Essas questões mostram que o que está em jogo é muito mais complexo do que a polêmica sobre a presença ou não da PM no campus.

Comentários 3

  1. Yara Amado
    10 de novembro de 2011

    Excelente abordagem; me chamou atenção sobre o assunto, algumas entrevistas feitas pela rede globo a mestrandos da Usp que, em plena agitação pós desocupação, ainda com estudantes detidos, mostravam-se completamente alheios ao que estava acontecendo e, um chegou a expressar para as câmeras “nem parece que é aqui” no que foi apoiado pela reporter que fez questão de caracterizar o movimento como liderado por “um pequeno grupo de pesssoas”.

  2. Yara Amado
    10 de novembro de 2011

    Excelente abordagem; me chamou atenção sobre o assunto, algumas entrevistas feitas pela rede globo a mestrandos da Usp que, em plena agitação pós desocupação, ainda com estudantes detidos, mostravam-se completamente alheios ao que estava acontecendo e, um chegou a expressar para as câmeras “nem parece que é aqui” no que foi apoiado pela reporter que fez questão de caracterizar o movimento como liderado por “um pequeno grupo de pessoas”.

  3. @EdnéiaPenha
    11 de novembro de 2011

    Concordo totalmente com o exposto.
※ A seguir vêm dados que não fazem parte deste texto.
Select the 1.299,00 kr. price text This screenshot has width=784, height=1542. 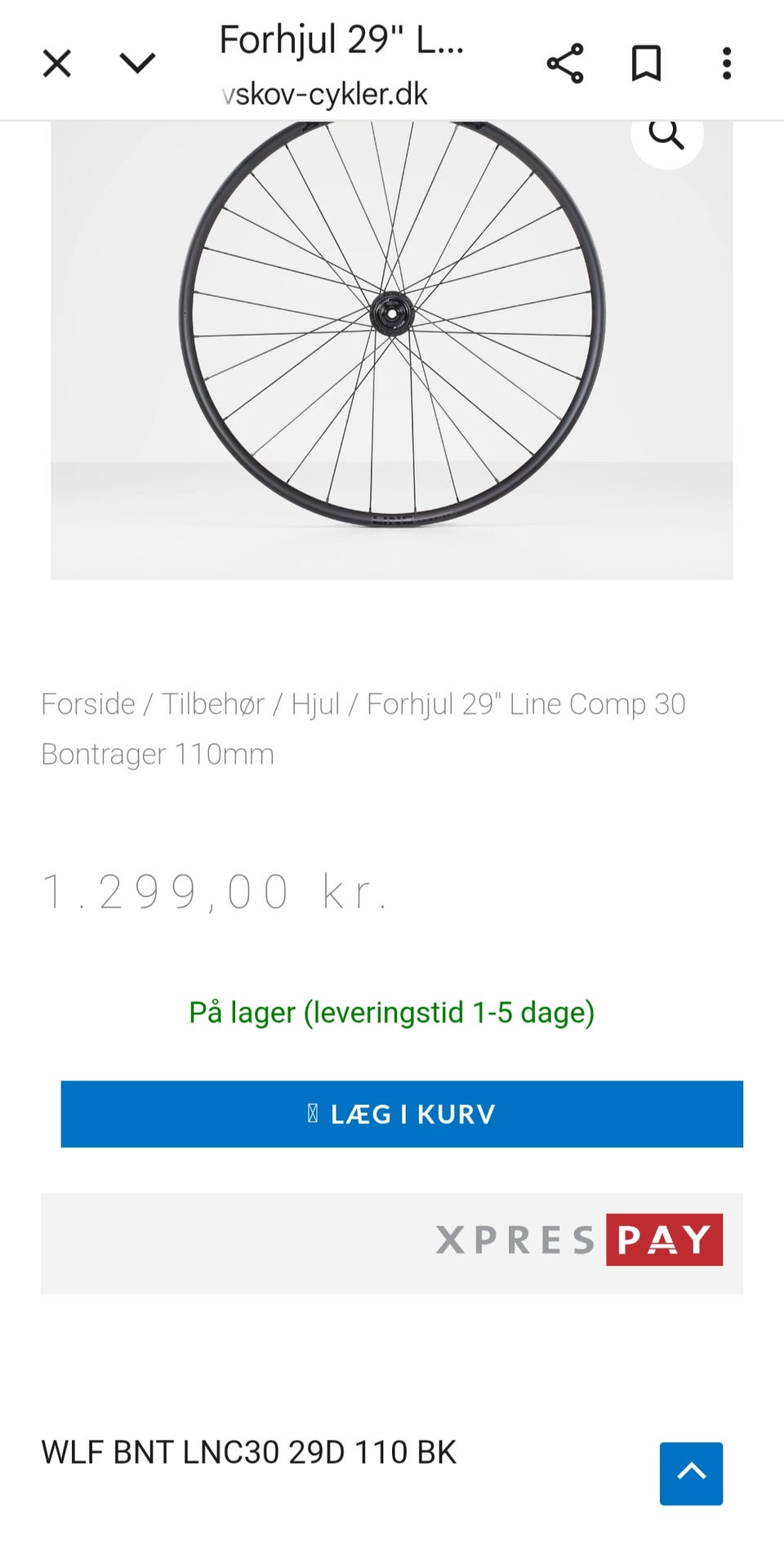click(214, 891)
Os modelos de gestão pública aos quais estamos submetidos em todo território nacional é arcaico e nada funcional. É pertinente a reinvidicação dos estudantes por melhorias e evolução não somente do pensamento retórico, filosófico e moral, mas também nas estruturas físicas em que esse público está inserido. Mesmo com todas as condolências, não é justificável o uso de drogas.
    Sou contra as drogas não apenas pelo espectro em que o seu consumo inconsciente traz à sociedade, mas principalmente pelos malefícios que ela traz ao corpo humano. O uso de drogas de qualquer tipo, seja lícita ou ilícita, reflete na perda da saúde física e mental do usuário. Por esse motivo é que discordo do posicionamento de alguns estudantes quanto à repressão policial pelo uso de drogas dentro do campus, apesar de achar que a arbitrariedade utilizada pela polícia passou dos limites. Pensemos: se não formos capazes de manter sãos nossos corpos e mentes, como poderemos cobrar mudanças do poder público? Esse poder público “escolhido” arbitrariamente por nós que deveria ser nosso exemplo de democracia e não é, somente nos responsabilizará pelos nossos atos “errados”, pelas atitudes ilícitas que cometemos aos olhos da sociedade. Mas que se danem os olhos da sociedade, estamos falando de saúde física e mental. E o uso indiscriminado de drogas, mais que um problema social, é um problema INDIVIDUAL de saúde. A escolha pelo uso ou não uso é de cada um. O vício é uma consequencia.
    A mudança que nós queremos deve iniciar por nós. A revolução é possível. Existe repressão, mas devemos lutar contra isso. Temos nossa vontade a nosso favor, temos garra, temos força. Temos inteligência para preparar os melhores planos, temos retórica, persuasão e o mais importante: temos a uns aos outros. A união é a motivação para alcançarmos a justiça social que tanto desejamos. A união é o ingrediente chave para a construção da democracia no nosso estado hipócrita, minimalista e corrupto. A diferença está em nós.